++++ Extracted material ++++

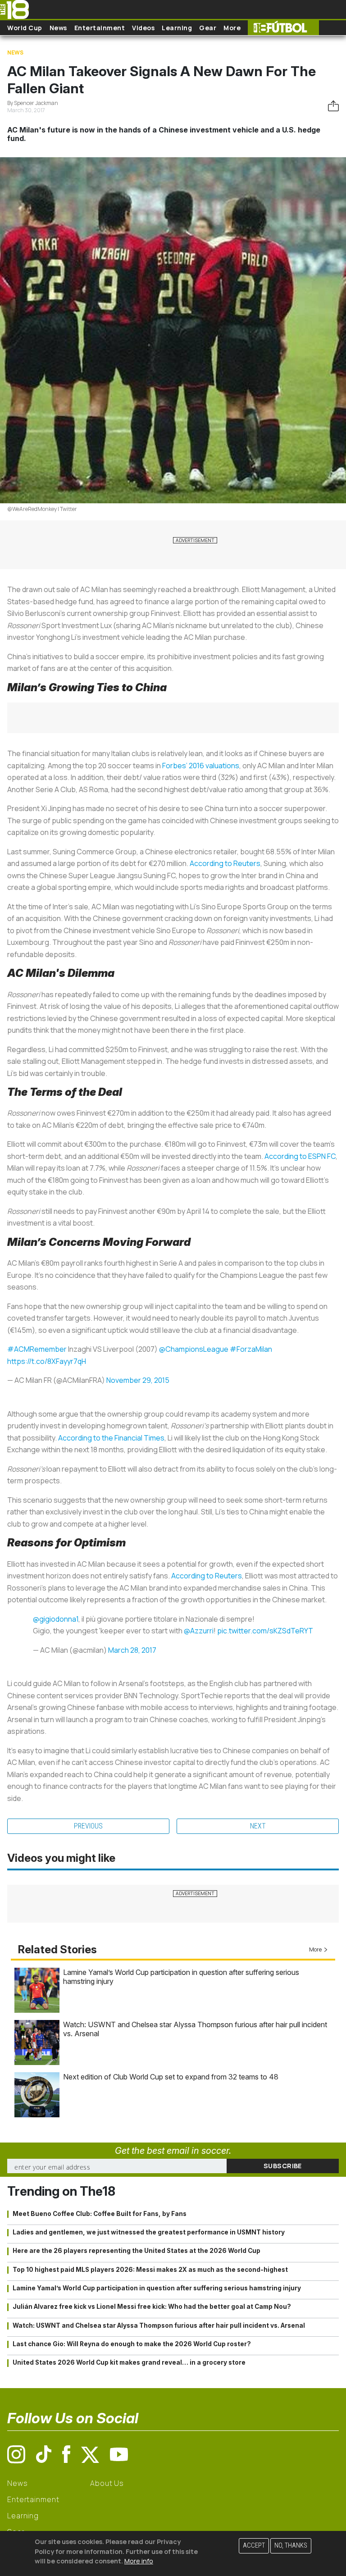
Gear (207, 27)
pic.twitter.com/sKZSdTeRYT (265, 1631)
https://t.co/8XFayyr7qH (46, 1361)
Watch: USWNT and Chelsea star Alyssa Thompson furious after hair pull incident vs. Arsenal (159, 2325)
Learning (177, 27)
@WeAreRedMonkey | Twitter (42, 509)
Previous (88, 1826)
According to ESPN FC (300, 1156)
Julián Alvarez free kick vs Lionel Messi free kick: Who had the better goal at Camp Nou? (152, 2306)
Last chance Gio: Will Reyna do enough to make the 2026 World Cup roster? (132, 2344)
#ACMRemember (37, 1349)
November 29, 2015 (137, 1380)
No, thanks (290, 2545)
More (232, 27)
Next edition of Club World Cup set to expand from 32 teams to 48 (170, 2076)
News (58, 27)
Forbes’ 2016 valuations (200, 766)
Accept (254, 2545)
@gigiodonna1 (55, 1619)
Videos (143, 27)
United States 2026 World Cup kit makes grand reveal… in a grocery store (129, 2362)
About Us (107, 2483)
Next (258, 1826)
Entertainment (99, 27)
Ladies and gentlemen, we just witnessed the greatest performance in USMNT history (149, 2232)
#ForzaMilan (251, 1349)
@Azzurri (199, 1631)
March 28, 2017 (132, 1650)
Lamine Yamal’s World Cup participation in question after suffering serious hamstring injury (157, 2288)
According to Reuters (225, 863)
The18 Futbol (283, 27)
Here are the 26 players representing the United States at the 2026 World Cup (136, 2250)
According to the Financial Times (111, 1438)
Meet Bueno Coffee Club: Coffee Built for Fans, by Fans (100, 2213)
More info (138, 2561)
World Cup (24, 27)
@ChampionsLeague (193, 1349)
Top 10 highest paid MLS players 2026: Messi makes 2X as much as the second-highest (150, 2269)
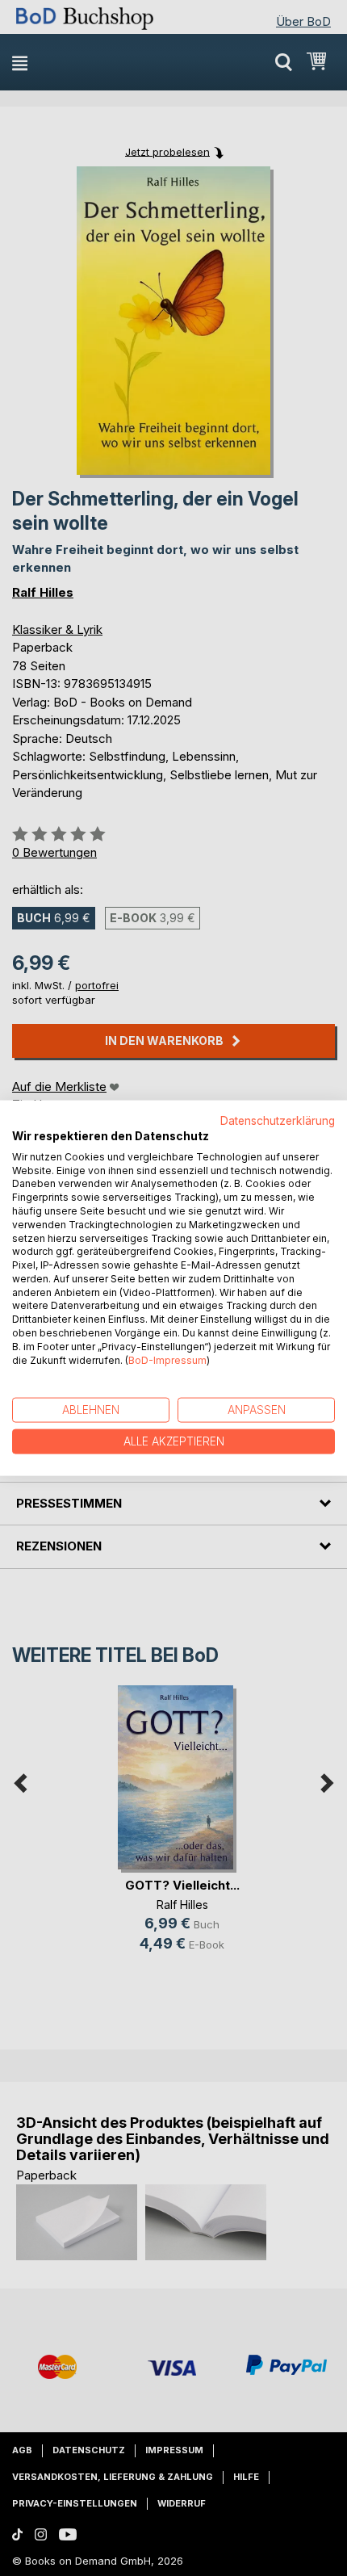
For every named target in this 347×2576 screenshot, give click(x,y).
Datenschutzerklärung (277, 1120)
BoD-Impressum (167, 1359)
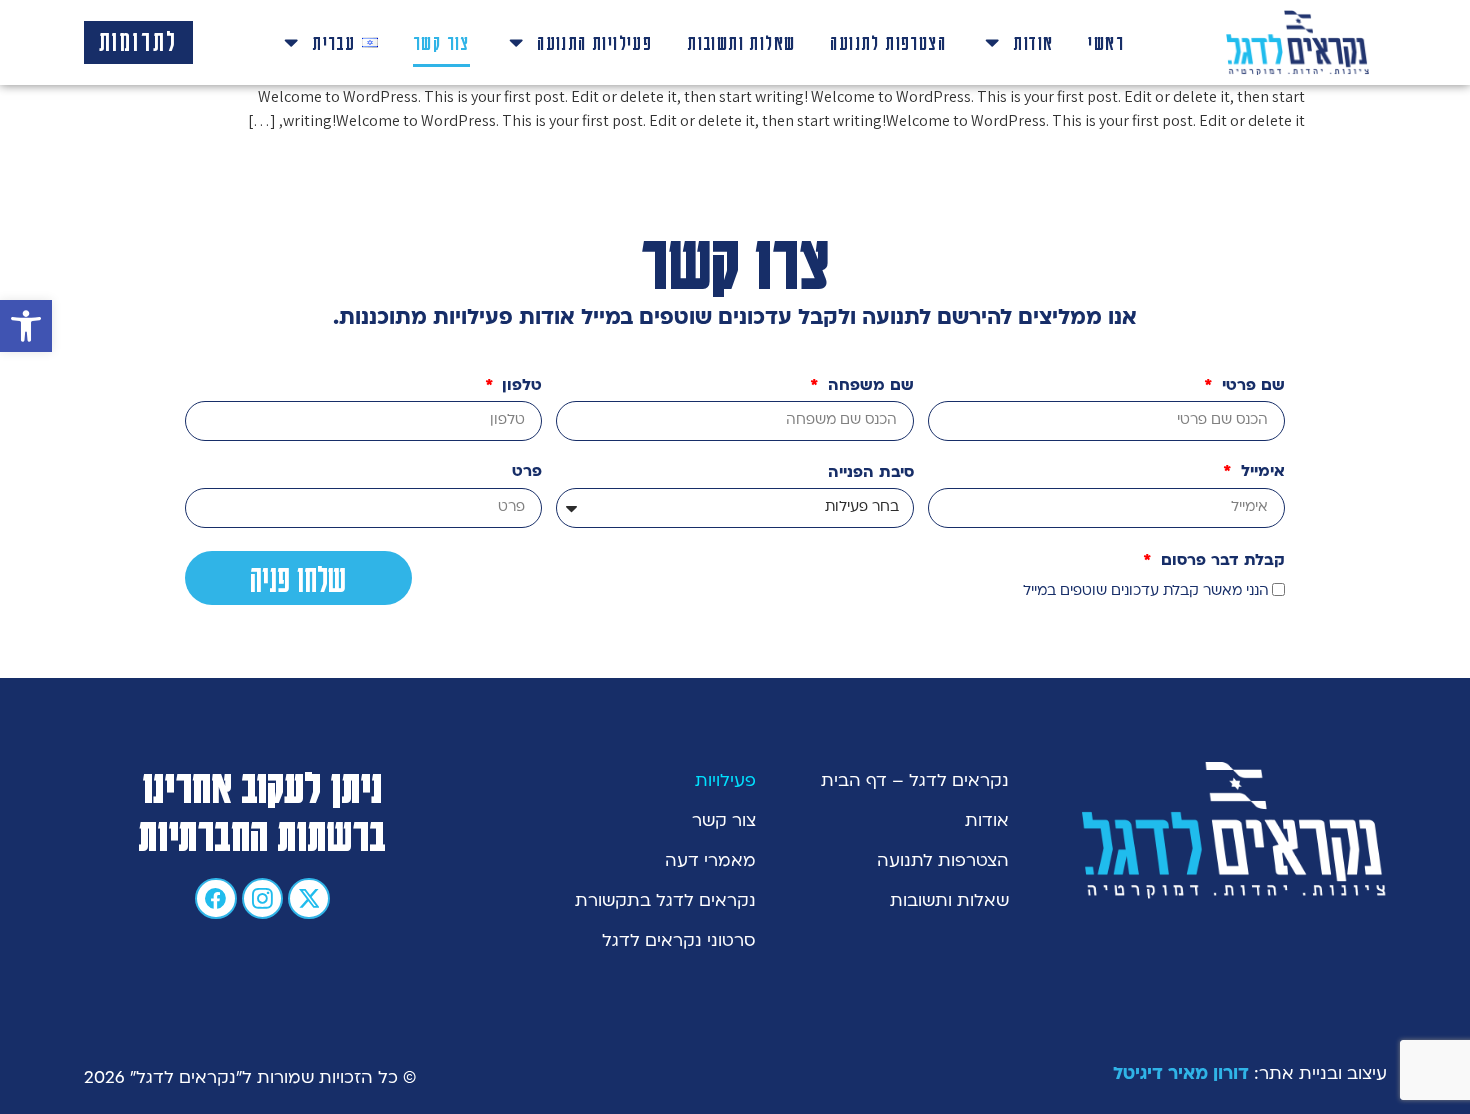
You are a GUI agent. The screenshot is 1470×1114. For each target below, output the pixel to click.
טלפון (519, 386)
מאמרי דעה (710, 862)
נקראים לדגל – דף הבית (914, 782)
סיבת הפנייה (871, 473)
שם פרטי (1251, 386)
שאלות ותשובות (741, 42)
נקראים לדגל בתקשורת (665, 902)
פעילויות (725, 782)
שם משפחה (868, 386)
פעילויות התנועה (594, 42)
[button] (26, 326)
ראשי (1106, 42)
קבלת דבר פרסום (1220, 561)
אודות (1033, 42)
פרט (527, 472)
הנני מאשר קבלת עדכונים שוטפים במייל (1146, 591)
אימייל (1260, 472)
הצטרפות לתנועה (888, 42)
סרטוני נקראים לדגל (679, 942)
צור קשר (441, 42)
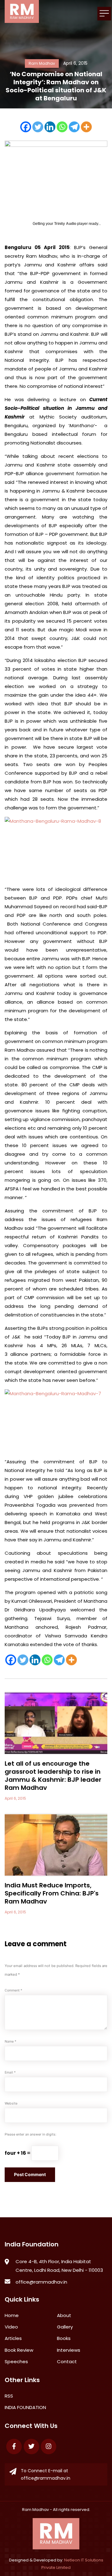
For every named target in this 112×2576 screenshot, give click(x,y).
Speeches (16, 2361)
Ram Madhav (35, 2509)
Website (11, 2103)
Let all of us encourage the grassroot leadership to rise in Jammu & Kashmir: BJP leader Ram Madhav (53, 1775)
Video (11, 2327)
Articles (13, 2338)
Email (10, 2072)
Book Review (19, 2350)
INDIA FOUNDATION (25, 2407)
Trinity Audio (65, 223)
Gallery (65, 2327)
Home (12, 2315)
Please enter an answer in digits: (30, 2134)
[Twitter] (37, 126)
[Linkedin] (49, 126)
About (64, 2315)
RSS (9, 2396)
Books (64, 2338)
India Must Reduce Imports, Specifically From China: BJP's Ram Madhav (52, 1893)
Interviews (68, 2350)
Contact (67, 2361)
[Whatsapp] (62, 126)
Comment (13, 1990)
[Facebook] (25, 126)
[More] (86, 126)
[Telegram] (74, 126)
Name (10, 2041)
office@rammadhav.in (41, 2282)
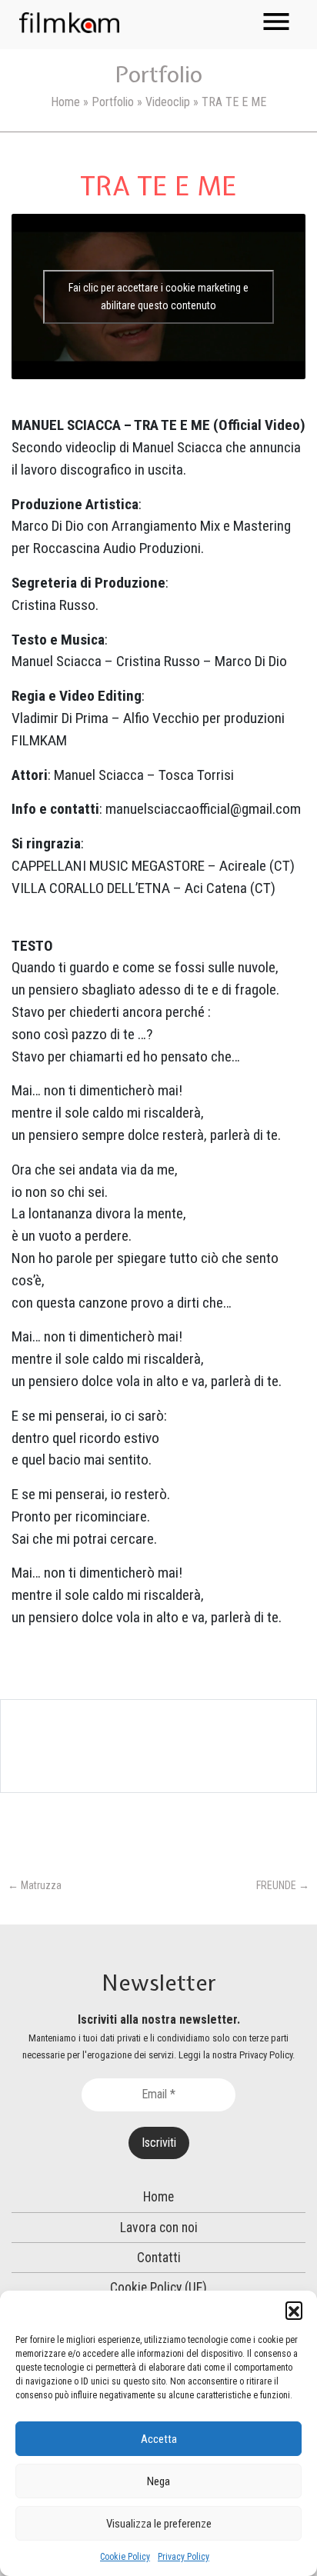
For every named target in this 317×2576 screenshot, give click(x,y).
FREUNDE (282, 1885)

++++

> _What the exercise asks_: Exact output of each line above is wanted, without the pictures.

> _Reply to the task_:
Gear (207, 27)
pic.twitter.com/sKZSdTeRYT (265, 1631)
https://t.co/8XFayyr7qH (46, 1361)
Watch: USWNT and Chelsea star Alyssa Thompson furious after hair pull incident vs. Arsenal (159, 2325)
Learning (177, 27)
@WeAreRedMonkey | Twitter (42, 509)
Previous (88, 1826)
According to ESPN FC (300, 1156)
Julián Alvarez free kick vs Lionel Messi free kick: Who had the better goal at Camp Nou? (152, 2306)
Last chance Gio: Will Reyna do enough to make the 2026 World Cup roster? (132, 2344)
#ACMRemember (37, 1349)
November 29, 2015 (137, 1380)
No, thanks (290, 2545)
More (232, 27)
Next edition of Club World Cup set to expand from 32 teams to 48 (170, 2076)
News (58, 27)
Forbes’ 2016 valuations (200, 766)
Accept (254, 2545)
@gigiodonna1 (55, 1619)
Videos (143, 27)
United States 2026 World Cup kit makes grand reveal… in a grocery store (129, 2362)
About Us (107, 2483)
Next (258, 1826)
Entertainment (99, 27)
Ladies and gentlemen, we just witnessed the greatest performance in USMNT history (149, 2232)
#ForzaMilan (251, 1349)
@Azzurri (199, 1631)
March 28, 2017 (132, 1650)
Lamine Yamal’s World Cup participation in question after suffering serious hamstring injury (157, 2288)
According to Reuters (225, 863)
The18 Futbol (283, 27)
Here are the 26 players representing the United States at the 2026 World Cup (136, 2250)
According to the Financial Times (111, 1438)
Meet Bueno Coffee Club: Coffee Built for Fans, by Fans (100, 2213)
More info (138, 2561)
World Cup (24, 27)
@ChampionsLeague (193, 1349)
Top 10 highest paid MLS players 2026: Messi makes 2X as much as the second-highest (150, 2269)
For every named target in this 347×2576 screenshot, give click(x,y).
Datenschutzerklärung (277, 1120)
BoD-Impressum (167, 1359)
You are a GUI agent. The screenshot is 1470×1114. For each target below, output the pixel to click.
טלפון (519, 386)
מאמרי דעה (710, 862)
נקראים לדגל – דף הבית (914, 782)
סיבת הפנייה (871, 473)
שם פרטי (1251, 386)
שאלות ותשובות (741, 42)
נקראים לדגל בתקשורת (665, 902)
פעילויות (725, 782)
שם משפחה (868, 386)
פעילויות התנועה (594, 42)
[button] (26, 326)
ראשי (1106, 42)
קבלת דבר פרסום (1220, 561)
אודות (1033, 42)
פרט (527, 472)
הנני מאשר קבלת עדכונים שוטפים במייל (1146, 591)
אימייל (1260, 472)
הצטרפות לתנועה (888, 42)
סרטוני נקראים לדגל (679, 942)
צור קשר (441, 42)
For every named target in this 112×2576 screenshot, give click(x,y).
Speeches (16, 2361)
Ram Madhav (35, 2509)
Website (11, 2103)
Let all of us encourage the grassroot leadership to rise in Jammu & Kashmir: BJP leader Ram Madhav (53, 1775)
Video (11, 2327)
Articles (13, 2338)
Email (10, 2072)
Book Review (19, 2350)
INDIA FOUNDATION (25, 2407)
Trinity Audio (65, 223)
Gallery (65, 2327)
Home (12, 2315)
Please enter an answer in digits: (30, 2134)
[Twitter] (37, 126)
[Linkedin] (49, 126)
About (64, 2315)
RSS (9, 2396)
Books (64, 2338)
India Must Reduce Imports, Specifically From China: BJP's Ram Madhav (52, 1893)
Interviews (68, 2350)
Contact (67, 2361)
[Whatsapp] (62, 126)
Comment (13, 1990)
[Facebook] (25, 126)
[More] (86, 126)
[Telegram] (74, 126)
Name (10, 2041)
office@rammadhav.in (41, 2282)
For every named target in this 317×2576 screenshot, give click(x,y).
FREUNDE (282, 1885)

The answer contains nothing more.